Translation of FPGA Implementations of Neural Networks - Preface

2021-09-29

Word count: 4.1k | Reading time≈ 17 min

《神经网络的FPGA实现》前言中文翻译

2021.09.29 粗译完成 by Jzjerry

脑补翻译+全程DeepL校对

完全是一时兴起的翻译，刚好在准备托福和申请套磁，刚好看上了这个方向的Lab，刚好准备写RP，刚好搜高引用文献搜到这本书。

吐槽点：

首先是工科特有超级长难句、从句套娃和高强度被动语态。不得不赞叹TOEFL写作评分标准的伟大，看到长达4行的从句很难绷得住，也许这就是学术写作吧。可以预见我将来写paper会成为我曾经讨厌的人。

其次是本以为自己对硬件方面的了解可以支撑起专业名词的翻译，但是没想到这个前言的机器学习和深度学习的名词浓度远高于FPGA和硬件本身。以我比乐事薯片里薯片还少的深度学习知识，想找到正确的名词翻译实在是困难，大多数专业名词都把原文放在了后面的括号里，如有错误请多包含。

最后是篇幅上，我完全没想到一个前言翻译过来长达2400+字，看来想要做这方面的学习长路漫漫啊。本来还打算翻译目录部分，但是最后还是懒了。

前言

在上世纪80年代和90年代早期，神经元计算机(Neurocomputers)的设计和实现领域中有过很多重要的工作。然而，大部分这些努力被评定为失败的：硬件神经元计算机从没有被广泛投入使用过。缺少成功的原因很大程度上来源于一个事实，早期的工作几乎完全以开发基于ASIC技术的自制神经元计算机为目标的，但在这个特定的领域上，ASIC技术从没能够得到充分的发展或者足够的竞争力来达成大范围的采用。而在另一方面，上文提到的这个时期的门阵列(gate-arrays)对于真正的人工神经网络(ANN)来说，要么规模不够大，要么速度不够快。但现在的技术有了改进：FPGA的容量和性能现在达到的水平足以成为一个更现实的替代品。因此，基于FPGA设计神经元计算机相较过去来说是一个更可行的提议了。本书总结了一些以此为目标的工作，并由12篇从很多投稿中评审选出的论文组成。本书书面上分为三个部分：第1章到第4章解决一些基本的问题；第5章到第11章阐述了各种不同的实现；第12章中可以看到从一个大规模项目中学到的教训，并且在现在和未来的技术下重新审视了设计上的问题。

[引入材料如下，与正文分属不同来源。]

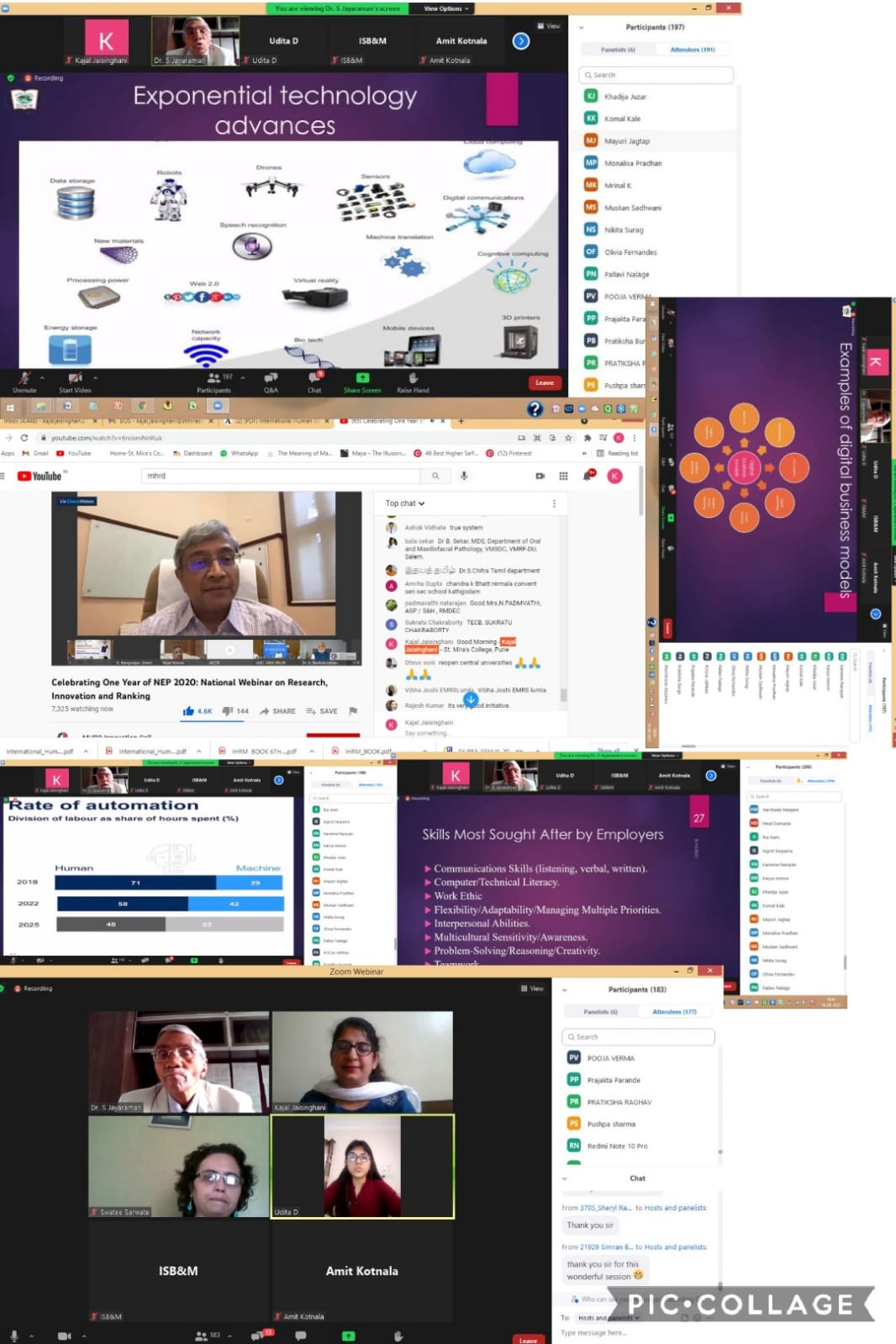The width and height of the screenshot is (896, 1344).
Task: Click SAVE under the YouTube video
Action: coord(322,711)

第1章中复习了人工神经网络理论的基础知识，讨论了不同的神经网络硬件实现方法（ASIC技术和FPGA技术都会讨论，重心放在人工神经网络的特殊特性上），并且总结了一个关于性能评估的简短笔记作为结尾。特别的点在于神经网络中固有的并行性的利用和算术方程的适当实现方法，特别是S型生长方程(Sigmoid Function)的实现方法。对于S型生长方程，本章节包含了一项十分重要的贡献。

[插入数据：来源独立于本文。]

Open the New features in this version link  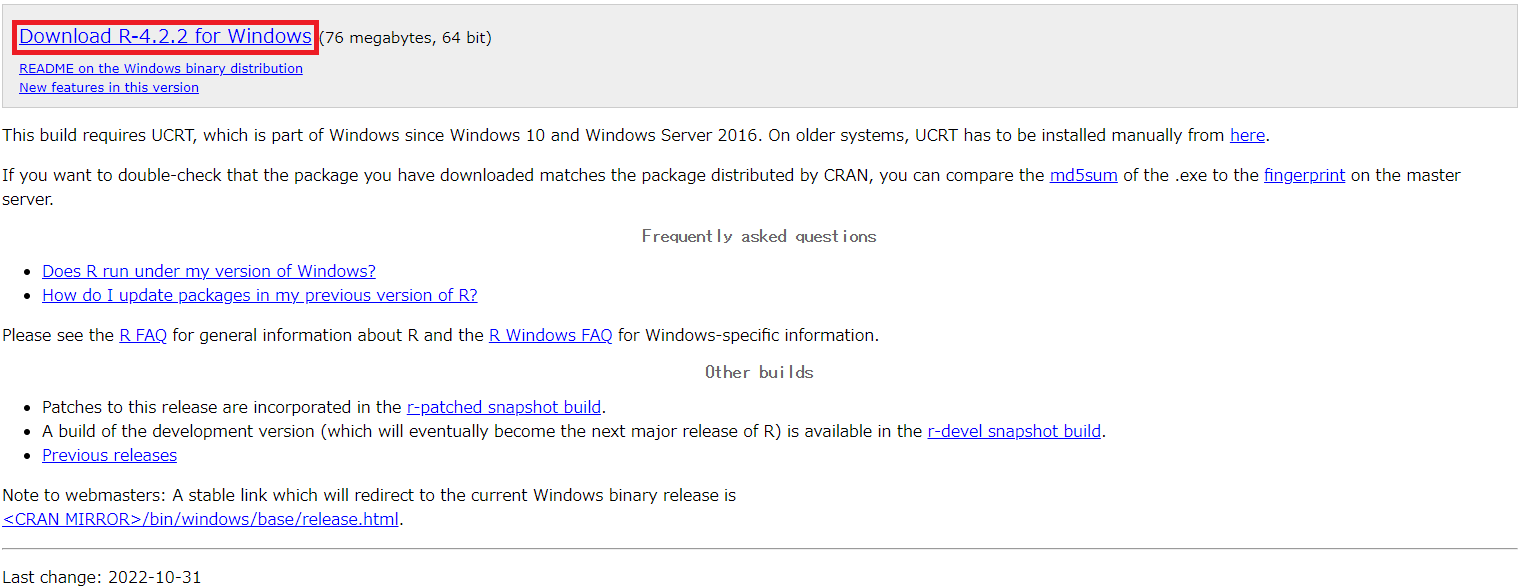point(109,88)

一系列特定的算数运算构成了神经网络运算的核心，而第2章解决了一个基本的问题：如何选择正确的数字精度格式来达到精度和实现（成本和性能）上的最优权衡。标准的单精度或者双精度浮点表示法最小化了量化误差，但需要大量的硬件资源。精度较低的定点数表示法可能需要较少的硬件资源，但增加了会使神经网络的学习无法发生的量化误差，特别是在应用于回归问题上时。第2章验证了这个问题，并汇报了一个最近的实验。在这个实验中，我们在FPGA上同时使用浮点数和定点数实现了一个多层感知器。

在所有形式的并行计算上都有一个基础的问题，就是如何最好地将应用映射到硬件上。由于FPGA上基础计算单元之间具有相对死板的互联结构，这个问题变得更加困难了。第3章和第4章考虑了这个问题，阐述了一种协调简单硬件拓扑结构与复杂神经网络结构的理论框架和实用框架。其基本理念是，使用一种通过简化的拓扑结构和原创的数据交换体系，来生成可以轻松映射到FPGA上的强大的神经网络结构，即现场可编程神经元阵列(FPNA, Field Programmable Neural Arrays)。第3章会给出这个理论框架的基本定义和结果。而第4章会展示FPNA是如何将强大的神经网络结构简单地映射到数字硬件上的。其应用和实现将主要在课堂上讲述。

第5章呈现了一个用于实现反向传播算法的脉动阵列(systolic)架构。这是第一个将整个学习阶段的计算完全并行化的反向传播算法的实现。这个阵列已经在Annapolis的FPGA协处理器上被成功实现了，并且达到了十分可观的高达5 GOPS的性能。本章中提及的新设计是面向Virtex系列板卡的。本章描述了使用脉动阵列设计工具MMAlpha自动导出这些高性能架构的流程，十分便于完成系统定制(facilitates system-specification)。这个工具让我们可以轻松地使用很高层次的语言(Alpha)来定制系统，同时也让我们可以通过进行设计探索(perform design exploration)来获取性能与使用手动优化的VHDL代码相媲美的架构。

关联网络(Associative networks)拥有许多特性，其中包含了快速、计算效率高的最佳匹配和内在的容错性，这使它对很多应用来说十分理想。但是，由于其对存储空间和带宽的需求，大型网络模拟起来可能会很慢。第6章呈现了一个简单而有效的关联网络模型，然后分别讨论了这个模型在单个高端计算机工作站、计算机集群和FPGA硬件上的实现和它们的性能分析。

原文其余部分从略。